NEUROSCIENCE FOUNDATIONS IN TEACHER PROFESSIONAL DEVELOPMENT DELIVERS UNEXPECTED ADAPTIVE EXPERTISE OUTCOMES
1 Institute for Connecting Neuroscience with Teaching and Learning (UNITED STATES)
2 Puget Sound ESD (UNITED STATES)
3 University of Washington, School of Nursing (UNITED STATES)
4 University of Washington, College of Education (UNITED STATES)
About this paper:
Conference name: 9th International Conference on Education and New Learning Technologies
Dates: 3-5 July, 2017
Location: Barcelona, Spain
Abstract:This paper reports findings from a National Institutes of Health longitudinal study that introduced fundamentals of neuroscience to middle school teachers. Results offer immediate implications for how teachers teach and how adolescent students learn as a result of this intervention. In this timely study we deliver tangible findings to a growing field that connects neuroscience with teaching and learning. Theories in action are described and studies for future research are suggested. An interdisciplinary team implemented a learning sciences pedagogical model, which translated research in neuroscience into practice and strategies for incumbent middle school teachers (N=125) in a regional (Puget Sound) Educational Service District. Cumulative evidence is described in a mixed methods model that includes quantitative data and ethnographic descriptive data.
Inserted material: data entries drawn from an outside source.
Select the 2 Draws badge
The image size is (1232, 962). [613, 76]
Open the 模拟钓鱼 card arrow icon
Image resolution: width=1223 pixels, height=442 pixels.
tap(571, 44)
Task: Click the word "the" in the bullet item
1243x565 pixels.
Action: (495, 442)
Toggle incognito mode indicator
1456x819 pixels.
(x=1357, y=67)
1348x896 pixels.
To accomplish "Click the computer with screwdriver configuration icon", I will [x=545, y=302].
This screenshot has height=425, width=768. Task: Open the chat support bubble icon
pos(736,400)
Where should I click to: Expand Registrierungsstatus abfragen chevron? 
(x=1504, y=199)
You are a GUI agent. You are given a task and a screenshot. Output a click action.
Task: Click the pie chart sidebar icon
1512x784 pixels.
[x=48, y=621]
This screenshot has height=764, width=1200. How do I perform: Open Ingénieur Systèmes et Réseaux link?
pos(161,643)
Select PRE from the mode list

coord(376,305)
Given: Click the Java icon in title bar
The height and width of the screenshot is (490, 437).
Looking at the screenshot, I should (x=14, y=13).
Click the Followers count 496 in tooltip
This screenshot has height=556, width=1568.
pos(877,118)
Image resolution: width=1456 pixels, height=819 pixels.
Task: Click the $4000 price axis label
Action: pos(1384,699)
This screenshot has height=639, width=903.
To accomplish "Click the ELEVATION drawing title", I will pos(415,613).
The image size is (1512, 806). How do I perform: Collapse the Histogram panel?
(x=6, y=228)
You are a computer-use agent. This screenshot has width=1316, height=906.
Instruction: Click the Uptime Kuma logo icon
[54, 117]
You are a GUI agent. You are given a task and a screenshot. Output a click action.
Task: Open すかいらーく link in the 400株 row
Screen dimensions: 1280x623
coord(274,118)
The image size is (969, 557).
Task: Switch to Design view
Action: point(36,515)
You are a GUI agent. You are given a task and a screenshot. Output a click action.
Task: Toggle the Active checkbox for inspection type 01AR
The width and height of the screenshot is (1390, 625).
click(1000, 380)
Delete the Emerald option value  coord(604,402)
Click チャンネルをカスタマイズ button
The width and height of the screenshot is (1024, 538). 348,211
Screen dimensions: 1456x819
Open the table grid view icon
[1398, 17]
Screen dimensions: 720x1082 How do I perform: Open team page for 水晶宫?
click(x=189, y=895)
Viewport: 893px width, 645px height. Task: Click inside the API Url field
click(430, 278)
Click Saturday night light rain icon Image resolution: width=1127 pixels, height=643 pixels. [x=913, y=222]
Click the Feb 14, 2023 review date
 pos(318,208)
Findings illuminate tangible outcomes for teachers who received:
(i) a prescribed neuroscience course,
(ii) a follow-on tech-enabled PLC (Professional Learning Community) experience.
Three learning outcomes are reported here—findings, which appear to move the needle toward adaptive expertise for middle school teachers in adolescent classroom settings:
(i) all teachers gained relevant information relating to human anatomy and brain for adolescent learning,
(ii) all teachers used brain-centric pedagogic models that ‘made visible’ student attitudes in areas like ‘stress’ and ‘mindset’ in adolescent learning,
(iii) a knowledge of neuroscience principles impelled teachers to define an ‘edge’ to their teaching capacity with regard to classroom methodologies and theories--an edge that we describe as ‘adaptive’ expertise.
Future studies are suggested that focus on ideas for attenuating these particular outcomes in more in-depth studies that seek to increase teacher capacity and neuroscience footprint in classrooms beyond middle school.
Keywords: Neuroscience, adaptive expertise, learning sciences, professional learning community.